◆ **What is needed**
Reproduce each of the following items verbatim, line for line.

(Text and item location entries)

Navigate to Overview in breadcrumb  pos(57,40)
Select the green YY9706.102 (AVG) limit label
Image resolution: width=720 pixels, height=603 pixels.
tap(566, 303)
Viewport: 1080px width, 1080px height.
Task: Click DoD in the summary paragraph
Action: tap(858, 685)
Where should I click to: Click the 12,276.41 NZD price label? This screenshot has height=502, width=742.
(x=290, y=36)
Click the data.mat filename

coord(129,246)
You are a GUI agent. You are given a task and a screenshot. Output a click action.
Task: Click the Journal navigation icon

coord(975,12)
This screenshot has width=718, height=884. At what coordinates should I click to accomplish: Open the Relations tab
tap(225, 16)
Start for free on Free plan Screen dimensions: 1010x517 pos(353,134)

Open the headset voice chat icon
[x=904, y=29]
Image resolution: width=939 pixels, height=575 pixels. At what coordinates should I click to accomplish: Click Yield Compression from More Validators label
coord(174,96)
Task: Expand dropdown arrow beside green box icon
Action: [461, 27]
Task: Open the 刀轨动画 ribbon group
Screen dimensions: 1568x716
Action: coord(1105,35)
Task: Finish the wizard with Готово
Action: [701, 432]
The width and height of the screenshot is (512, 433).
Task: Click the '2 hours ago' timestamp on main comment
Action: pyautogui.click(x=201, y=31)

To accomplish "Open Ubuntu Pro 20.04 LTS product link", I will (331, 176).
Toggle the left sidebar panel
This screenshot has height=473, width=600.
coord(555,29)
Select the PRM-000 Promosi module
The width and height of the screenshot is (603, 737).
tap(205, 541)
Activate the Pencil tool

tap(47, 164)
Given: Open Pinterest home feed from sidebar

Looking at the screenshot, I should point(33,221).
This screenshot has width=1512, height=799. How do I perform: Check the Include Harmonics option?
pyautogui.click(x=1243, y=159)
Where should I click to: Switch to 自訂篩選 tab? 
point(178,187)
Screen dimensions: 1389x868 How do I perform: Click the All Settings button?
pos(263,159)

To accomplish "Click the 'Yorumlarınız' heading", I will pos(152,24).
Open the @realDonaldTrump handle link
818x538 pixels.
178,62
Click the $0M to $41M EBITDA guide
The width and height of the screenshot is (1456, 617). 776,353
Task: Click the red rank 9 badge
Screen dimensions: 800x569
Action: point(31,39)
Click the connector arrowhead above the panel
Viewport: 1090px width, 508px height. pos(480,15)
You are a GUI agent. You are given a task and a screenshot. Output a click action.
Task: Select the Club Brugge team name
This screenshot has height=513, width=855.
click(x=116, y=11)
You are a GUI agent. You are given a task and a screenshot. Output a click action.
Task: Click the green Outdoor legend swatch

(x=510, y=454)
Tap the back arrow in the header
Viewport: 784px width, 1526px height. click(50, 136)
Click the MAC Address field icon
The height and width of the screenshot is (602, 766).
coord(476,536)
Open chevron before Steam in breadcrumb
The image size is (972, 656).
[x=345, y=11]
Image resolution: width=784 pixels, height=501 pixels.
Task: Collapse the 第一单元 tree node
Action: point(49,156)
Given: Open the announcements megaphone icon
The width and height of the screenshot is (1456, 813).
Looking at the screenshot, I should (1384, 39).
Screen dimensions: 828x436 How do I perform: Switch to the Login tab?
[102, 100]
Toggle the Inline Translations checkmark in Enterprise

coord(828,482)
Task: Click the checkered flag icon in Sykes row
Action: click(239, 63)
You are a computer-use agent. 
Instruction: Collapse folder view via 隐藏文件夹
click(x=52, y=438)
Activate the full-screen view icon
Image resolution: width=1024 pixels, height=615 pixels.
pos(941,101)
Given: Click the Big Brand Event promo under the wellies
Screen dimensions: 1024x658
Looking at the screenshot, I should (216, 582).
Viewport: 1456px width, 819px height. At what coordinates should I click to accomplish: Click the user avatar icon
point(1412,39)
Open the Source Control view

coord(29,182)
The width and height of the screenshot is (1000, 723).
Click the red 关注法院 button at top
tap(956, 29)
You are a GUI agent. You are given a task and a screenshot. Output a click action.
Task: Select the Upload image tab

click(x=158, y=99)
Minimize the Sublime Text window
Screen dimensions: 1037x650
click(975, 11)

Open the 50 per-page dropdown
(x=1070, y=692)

◆ **Answer to this task**
Navigate to Overview in breadcrumb  pos(57,40)
Select the green YY9706.102 (AVG) limit label
Image resolution: width=720 pixels, height=603 pixels.
tap(566, 303)
Viewport: 1080px width, 1080px height.
Task: Click DoD in the summary paragraph
Action: tap(858, 685)
Where should I click to: Click the 12,276.41 NZD price label? This screenshot has height=502, width=742.
(x=290, y=36)
Click the data.mat filename

coord(129,246)
You are a GUI agent. You are given a task and a screenshot. Output a click action.
Task: Click the Journal navigation icon

coord(975,12)
This screenshot has width=718, height=884. At what coordinates should I click to accomplish: Open the Relations tab
tap(225, 16)
Start for free on Free plan Screen dimensions: 1010x517 pos(353,134)

Open the headset voice chat icon
[x=904, y=29]
Image resolution: width=939 pixels, height=575 pixels. At what coordinates should I click to accomplish: Click Yield Compression from More Validators label
coord(174,96)
Task: Expand dropdown arrow beside green box icon
Action: [461, 27]
Task: Open the 刀轨动画 ribbon group
Screen dimensions: 1568x716
Action: coord(1105,35)
Task: Finish the wizard with Готово
Action: [701, 432]
The width and height of the screenshot is (512, 433).
Task: Click the '2 hours ago' timestamp on main comment
Action: pyautogui.click(x=201, y=31)

To accomplish "Open Ubuntu Pro 20.04 LTS product link", I will (331, 176).
Toggle the left sidebar panel
This screenshot has height=473, width=600.
coord(555,29)
Select the PRM-000 Promosi module
The width and height of the screenshot is (603, 737).
tap(205, 541)
Activate the Pencil tool

tap(47, 164)
Given: Open Pinterest home feed from sidebar

Looking at the screenshot, I should point(33,221).
This screenshot has width=1512, height=799. How do I perform: Check the Include Harmonics option?
pyautogui.click(x=1243, y=159)
Where should I click to: Switch to 自訂篩選 tab? 
point(178,187)
Screen dimensions: 1389x868 How do I perform: Click the All Settings button?
pos(263,159)

To accomplish "Click the 'Yorumlarınız' heading", I will pos(152,24).
Open the @realDonaldTrump handle link
818x538 pixels.
178,62
Click the $0M to $41M EBITDA guide
The width and height of the screenshot is (1456, 617). 776,353
Task: Click the red rank 9 badge
Screen dimensions: 800x569
Action: point(31,39)
Click the connector arrowhead above the panel
Viewport: 1090px width, 508px height. pos(480,15)
You are a GUI agent. You are given a task and a screenshot. Output a click action.
Task: Select the Club Brugge team name
This screenshot has height=513, width=855.
click(x=116, y=11)
You are a GUI agent. You are given a task and a screenshot. Output a click action.
Task: Click the green Outdoor legend swatch

(x=510, y=454)
Tap the back arrow in the header
Viewport: 784px width, 1526px height. click(50, 136)
Click the MAC Address field icon
The height and width of the screenshot is (602, 766).
coord(476,536)
Open chevron before Steam in breadcrumb
The image size is (972, 656).
[x=345, y=11]
Image resolution: width=784 pixels, height=501 pixels.
Task: Collapse the 第一单元 tree node
Action: point(49,156)
Given: Open the announcements megaphone icon
The width and height of the screenshot is (1456, 813).
Looking at the screenshot, I should (1384, 39).
Screen dimensions: 828x436 How do I perform: Switch to the Login tab?
[102, 100]
Toggle the Inline Translations checkmark in Enterprise

coord(828,482)
Task: Click the checkered flag icon in Sykes row
Action: click(239, 63)
You are a computer-use agent. 
Instruction: Collapse folder view via 隐藏文件夹
click(x=52, y=438)
Activate the full-screen view icon
Image resolution: width=1024 pixels, height=615 pixels.
pos(941,101)
Given: Click the Big Brand Event promo under the wellies
Screen dimensions: 1024x658
Looking at the screenshot, I should (216, 582).
Viewport: 1456px width, 819px height. At what coordinates should I click to accomplish: Click the user avatar icon
point(1412,39)
Open the Source Control view

coord(29,182)
The width and height of the screenshot is (1000, 723).
Click the red 关注法院 button at top
tap(956, 29)
You are a GUI agent. You are given a task and a screenshot. Output a click action.
Task: Select the Upload image tab

click(x=158, y=99)
Minimize the Sublime Text window
Screen dimensions: 1037x650
click(975, 11)

Open the 50 per-page dropdown
(x=1070, y=692)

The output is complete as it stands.